Il documentario a puntate diretto da Laura Ricciardi Moira Demos è, infatti, incentrato a ripercorrere le incredibili traversie giudiziarie di Steven Avery, l’uomo ingiustamente detenuto in carcere per diciotto anni per un’aggressione a sfondo sessuale non commessa e successivamente accusato della scomparsa e relativa uccisione di un’altra donna.

MAKING A MURDERER – LA TRAMA

Durante le dieci ore (circa) si esplorano le cause, gli effetti e, soprattutto, la vita di Avery: proveniente da una famiglia di dubbia moralità gli Avery sono da generazioni degli sfasciacarrozze a Manitowoc, in Winsconsin. Non molto amati dalla comunità che li guarda con diffidenza.
Così, quando nel 1985 Steven viene arrestato con l’accusa di aggressione e stupro, la cosa non stupisce nessuno. Ma nel settembre del 2003, dopo 18 anni dietro le sbarre, Steven Avery viene scarcerato per non aver commesso il fatto, attraverso le moderne analisi del DNA.
Così Steven decide di intentare una causa da 36 milioni di dollari alla Contea di Manitowoc accusando la polizia di aver complottato contro di lui.
Ma nel novembre del 2005 tornerà dietro le sbarre, questa volta con l’accusa di omicidio di primo grado. È davvero colpevole? Oppure stanno veramente cercando di incastrarlo?

Making a Murderer è un documentario crime suddiviso in dieci episodi – forse un pochino di parte – che ripercorre la vicenda umana e processuale dell’uomo attraverso filmati, testimonianze e interviste raccolte in una decade.
Dieci anni
 di lavoro per le due registe che hanno seguito l’evolversi della vita incredibile di un uomo in continuo equilibrio tra innocenza e colpevolezza.

Il segreto di questa nuova docu-serie consiste, oltre alla storia pazzesca, nella struttura della narrazione. La serie viene presentata come se ancora non se ne conoscesse il finale, creando ansia e stupore, soprattutto nelle lunghe puntate interamente incentrate sui processi.

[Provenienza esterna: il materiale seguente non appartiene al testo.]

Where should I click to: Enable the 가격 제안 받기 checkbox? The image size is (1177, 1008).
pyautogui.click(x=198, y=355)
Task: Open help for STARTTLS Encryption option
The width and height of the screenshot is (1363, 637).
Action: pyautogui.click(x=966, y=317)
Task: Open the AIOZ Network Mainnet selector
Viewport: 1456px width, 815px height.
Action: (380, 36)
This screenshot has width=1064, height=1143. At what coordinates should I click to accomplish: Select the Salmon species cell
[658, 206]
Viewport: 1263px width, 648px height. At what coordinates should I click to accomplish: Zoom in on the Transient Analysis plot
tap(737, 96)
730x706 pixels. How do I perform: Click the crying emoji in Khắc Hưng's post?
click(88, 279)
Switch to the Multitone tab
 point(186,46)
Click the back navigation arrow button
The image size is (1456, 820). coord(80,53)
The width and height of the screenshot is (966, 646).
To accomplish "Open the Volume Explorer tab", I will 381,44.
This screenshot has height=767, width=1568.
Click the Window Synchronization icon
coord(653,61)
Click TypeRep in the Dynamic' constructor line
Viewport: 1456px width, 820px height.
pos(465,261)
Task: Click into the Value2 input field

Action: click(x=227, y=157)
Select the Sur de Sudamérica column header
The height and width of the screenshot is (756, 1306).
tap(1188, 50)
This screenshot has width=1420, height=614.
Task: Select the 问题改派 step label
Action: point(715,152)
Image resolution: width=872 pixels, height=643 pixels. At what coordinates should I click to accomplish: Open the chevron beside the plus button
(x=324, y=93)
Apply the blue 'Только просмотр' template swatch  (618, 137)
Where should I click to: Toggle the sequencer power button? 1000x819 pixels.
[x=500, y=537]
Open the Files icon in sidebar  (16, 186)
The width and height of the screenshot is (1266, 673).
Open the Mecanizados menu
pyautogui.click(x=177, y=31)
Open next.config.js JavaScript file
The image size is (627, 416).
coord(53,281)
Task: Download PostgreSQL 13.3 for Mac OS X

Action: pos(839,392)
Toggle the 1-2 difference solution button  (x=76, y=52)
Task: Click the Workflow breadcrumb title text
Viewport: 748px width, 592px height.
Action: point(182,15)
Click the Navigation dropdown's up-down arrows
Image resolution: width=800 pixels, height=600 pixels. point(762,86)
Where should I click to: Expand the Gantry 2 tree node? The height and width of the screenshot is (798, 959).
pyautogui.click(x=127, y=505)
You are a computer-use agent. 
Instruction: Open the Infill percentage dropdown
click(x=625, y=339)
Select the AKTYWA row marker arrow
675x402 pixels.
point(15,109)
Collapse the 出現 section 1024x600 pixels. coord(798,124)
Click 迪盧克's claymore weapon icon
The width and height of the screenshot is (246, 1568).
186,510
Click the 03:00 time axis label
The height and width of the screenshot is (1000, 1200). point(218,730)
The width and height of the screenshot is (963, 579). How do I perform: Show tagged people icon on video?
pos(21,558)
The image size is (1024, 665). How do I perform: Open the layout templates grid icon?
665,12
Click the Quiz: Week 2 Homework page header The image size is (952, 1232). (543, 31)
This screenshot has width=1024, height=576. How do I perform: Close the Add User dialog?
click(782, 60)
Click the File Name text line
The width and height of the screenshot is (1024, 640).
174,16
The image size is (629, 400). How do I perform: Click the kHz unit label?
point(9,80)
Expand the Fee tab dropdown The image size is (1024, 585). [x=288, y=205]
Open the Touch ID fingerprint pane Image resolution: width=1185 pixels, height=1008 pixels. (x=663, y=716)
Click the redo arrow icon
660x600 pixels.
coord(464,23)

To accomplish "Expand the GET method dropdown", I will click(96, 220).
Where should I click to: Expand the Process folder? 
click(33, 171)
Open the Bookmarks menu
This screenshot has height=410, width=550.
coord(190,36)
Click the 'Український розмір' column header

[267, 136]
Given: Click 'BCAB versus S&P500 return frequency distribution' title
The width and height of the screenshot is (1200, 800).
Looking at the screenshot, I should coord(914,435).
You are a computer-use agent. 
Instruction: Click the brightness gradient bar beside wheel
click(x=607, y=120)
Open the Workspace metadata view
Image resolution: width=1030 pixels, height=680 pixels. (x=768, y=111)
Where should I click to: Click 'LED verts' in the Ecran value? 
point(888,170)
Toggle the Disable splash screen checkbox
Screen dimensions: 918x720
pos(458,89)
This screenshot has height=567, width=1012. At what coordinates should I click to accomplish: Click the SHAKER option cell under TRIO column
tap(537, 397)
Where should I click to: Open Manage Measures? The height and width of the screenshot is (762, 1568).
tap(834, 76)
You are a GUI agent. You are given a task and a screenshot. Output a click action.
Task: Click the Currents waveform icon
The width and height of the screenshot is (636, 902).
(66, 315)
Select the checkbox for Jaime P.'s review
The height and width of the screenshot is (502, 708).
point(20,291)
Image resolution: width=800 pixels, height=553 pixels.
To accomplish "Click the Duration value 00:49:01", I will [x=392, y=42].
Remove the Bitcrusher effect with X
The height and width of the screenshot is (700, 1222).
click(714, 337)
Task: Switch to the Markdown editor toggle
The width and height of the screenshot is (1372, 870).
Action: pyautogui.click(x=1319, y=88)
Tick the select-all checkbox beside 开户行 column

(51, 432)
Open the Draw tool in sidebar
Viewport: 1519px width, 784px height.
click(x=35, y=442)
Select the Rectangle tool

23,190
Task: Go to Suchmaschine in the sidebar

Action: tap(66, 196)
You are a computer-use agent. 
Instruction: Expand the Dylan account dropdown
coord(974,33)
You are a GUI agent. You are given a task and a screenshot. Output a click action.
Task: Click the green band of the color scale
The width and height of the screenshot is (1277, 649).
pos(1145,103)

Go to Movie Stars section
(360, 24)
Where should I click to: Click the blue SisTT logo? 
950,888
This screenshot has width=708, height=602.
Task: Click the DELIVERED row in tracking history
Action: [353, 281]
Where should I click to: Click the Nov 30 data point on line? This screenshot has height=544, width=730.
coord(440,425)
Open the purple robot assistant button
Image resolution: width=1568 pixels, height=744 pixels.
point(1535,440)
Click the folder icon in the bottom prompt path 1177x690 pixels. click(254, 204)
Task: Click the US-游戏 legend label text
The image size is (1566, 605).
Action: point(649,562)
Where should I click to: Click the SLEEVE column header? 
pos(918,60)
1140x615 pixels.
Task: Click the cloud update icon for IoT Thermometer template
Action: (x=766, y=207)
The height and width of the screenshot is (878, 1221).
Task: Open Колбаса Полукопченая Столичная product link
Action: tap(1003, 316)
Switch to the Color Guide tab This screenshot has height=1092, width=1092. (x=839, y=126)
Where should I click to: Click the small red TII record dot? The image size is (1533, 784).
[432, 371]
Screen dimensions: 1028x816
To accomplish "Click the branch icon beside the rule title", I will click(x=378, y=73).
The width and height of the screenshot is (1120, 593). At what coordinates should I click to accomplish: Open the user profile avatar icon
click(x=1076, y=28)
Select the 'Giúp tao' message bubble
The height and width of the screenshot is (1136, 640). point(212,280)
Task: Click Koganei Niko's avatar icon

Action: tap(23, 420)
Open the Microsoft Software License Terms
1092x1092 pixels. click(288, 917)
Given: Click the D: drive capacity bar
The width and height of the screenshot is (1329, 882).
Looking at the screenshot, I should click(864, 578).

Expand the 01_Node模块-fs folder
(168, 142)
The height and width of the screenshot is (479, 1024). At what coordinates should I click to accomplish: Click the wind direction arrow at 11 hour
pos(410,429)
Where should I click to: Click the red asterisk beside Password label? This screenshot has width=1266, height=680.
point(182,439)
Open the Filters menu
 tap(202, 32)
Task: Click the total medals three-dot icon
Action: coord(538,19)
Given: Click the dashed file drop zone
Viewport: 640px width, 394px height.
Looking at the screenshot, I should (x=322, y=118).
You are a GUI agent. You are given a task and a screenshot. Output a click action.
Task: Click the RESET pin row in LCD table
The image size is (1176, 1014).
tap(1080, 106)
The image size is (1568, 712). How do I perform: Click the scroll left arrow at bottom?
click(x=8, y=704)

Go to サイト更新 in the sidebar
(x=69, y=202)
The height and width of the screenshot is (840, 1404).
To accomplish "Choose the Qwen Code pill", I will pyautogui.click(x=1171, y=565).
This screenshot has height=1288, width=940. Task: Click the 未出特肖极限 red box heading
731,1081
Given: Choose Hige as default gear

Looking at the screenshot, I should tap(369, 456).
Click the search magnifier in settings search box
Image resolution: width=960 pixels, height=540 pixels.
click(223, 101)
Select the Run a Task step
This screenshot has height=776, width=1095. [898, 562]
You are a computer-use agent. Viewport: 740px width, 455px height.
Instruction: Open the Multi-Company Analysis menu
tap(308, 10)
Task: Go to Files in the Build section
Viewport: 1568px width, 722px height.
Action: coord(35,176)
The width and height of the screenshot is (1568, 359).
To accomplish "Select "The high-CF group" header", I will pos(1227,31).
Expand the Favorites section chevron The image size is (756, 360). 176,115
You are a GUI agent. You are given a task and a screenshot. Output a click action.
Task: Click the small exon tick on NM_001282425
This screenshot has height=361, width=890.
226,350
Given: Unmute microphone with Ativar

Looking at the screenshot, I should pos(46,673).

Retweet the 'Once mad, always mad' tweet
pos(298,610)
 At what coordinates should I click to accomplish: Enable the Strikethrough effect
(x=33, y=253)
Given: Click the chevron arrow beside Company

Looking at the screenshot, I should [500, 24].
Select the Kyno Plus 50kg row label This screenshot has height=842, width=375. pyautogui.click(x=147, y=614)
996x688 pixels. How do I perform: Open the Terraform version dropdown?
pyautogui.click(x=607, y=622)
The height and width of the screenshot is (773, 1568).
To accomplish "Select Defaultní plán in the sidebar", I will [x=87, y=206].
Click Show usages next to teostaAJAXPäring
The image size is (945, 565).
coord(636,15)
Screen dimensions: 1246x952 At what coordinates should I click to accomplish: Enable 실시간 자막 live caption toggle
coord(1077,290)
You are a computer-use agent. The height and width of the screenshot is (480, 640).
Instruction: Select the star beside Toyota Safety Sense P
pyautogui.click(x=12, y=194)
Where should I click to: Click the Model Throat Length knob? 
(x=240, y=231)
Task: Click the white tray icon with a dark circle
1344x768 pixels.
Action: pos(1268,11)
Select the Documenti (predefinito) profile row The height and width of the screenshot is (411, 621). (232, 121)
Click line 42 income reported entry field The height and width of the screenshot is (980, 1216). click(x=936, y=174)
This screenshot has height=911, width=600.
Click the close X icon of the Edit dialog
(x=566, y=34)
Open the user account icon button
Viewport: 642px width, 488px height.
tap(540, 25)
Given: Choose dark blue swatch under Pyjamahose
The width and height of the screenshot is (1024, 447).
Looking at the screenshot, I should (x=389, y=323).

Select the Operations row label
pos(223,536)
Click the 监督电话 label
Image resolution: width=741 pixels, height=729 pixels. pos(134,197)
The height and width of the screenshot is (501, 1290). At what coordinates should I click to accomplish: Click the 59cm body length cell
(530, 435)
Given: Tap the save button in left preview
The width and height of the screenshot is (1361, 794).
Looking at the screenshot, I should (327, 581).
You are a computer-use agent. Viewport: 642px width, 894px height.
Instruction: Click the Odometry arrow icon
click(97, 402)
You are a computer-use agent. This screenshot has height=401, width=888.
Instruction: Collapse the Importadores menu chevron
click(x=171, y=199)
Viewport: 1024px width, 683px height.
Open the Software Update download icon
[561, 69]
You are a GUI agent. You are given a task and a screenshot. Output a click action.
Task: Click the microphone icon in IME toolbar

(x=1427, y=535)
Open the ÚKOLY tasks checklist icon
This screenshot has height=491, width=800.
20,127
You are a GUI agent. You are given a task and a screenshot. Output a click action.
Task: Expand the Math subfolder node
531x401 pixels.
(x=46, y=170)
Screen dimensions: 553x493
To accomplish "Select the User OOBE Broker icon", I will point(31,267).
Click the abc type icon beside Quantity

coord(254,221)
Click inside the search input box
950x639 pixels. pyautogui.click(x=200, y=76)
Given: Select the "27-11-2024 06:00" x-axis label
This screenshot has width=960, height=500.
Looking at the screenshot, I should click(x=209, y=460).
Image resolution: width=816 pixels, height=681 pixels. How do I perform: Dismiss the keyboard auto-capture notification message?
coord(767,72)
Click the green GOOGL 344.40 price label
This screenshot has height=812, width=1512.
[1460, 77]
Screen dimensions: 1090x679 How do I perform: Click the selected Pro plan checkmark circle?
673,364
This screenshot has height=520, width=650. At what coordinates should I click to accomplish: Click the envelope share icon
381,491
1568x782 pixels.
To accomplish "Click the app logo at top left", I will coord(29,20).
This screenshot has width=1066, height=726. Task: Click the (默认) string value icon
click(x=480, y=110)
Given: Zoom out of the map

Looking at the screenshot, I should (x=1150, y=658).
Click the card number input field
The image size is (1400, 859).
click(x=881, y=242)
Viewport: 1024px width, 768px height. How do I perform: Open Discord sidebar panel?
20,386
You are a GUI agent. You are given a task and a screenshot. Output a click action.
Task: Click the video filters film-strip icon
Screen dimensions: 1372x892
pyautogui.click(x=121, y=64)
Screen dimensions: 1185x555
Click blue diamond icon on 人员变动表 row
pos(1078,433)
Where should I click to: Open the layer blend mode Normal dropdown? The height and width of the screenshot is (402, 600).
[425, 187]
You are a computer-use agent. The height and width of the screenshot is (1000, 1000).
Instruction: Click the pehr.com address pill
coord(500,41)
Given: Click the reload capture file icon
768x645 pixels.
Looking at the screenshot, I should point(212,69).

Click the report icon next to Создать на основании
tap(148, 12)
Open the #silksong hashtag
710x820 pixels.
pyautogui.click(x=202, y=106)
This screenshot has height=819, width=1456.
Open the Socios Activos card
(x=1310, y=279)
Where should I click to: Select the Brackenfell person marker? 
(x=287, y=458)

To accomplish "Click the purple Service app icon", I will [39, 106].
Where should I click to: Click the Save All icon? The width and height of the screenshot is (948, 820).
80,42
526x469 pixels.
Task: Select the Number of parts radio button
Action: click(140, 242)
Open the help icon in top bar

A tutto questo va ad aggiungersi una struttura seriale a episodi che crea la sensazione che, nel tempo che passa tra un episodio e l’altro, possa succedere qualcosa di non ancora registrato (così come successo proprio per The Jinx).

Making a Murderer è un prodotto efficace soprattutto sulla narrazione dei temi che vanno dalle falle del sistema giudiziario americano all’abuso di potere passando dal ruolo dei media alle indagini investigative che suscitano un clima di tensione dal primo all’ultimo episodio.
Laura Ricciardi Moira Demos hanno realizzato un prodotto coinvolgente che crea empatia verso un presunto colpevole di stupro e omicidio, raccontando la storia di un uomo in cui le fallibilità giudiziarie creeranno conseguenze tristi e atroci.

Un documentario che non si potrà non amare e che sicuramente servirà per non dimenticare mai questa triste, folle e assurda storia di disparità del potere dell’individuo contro quello del governo.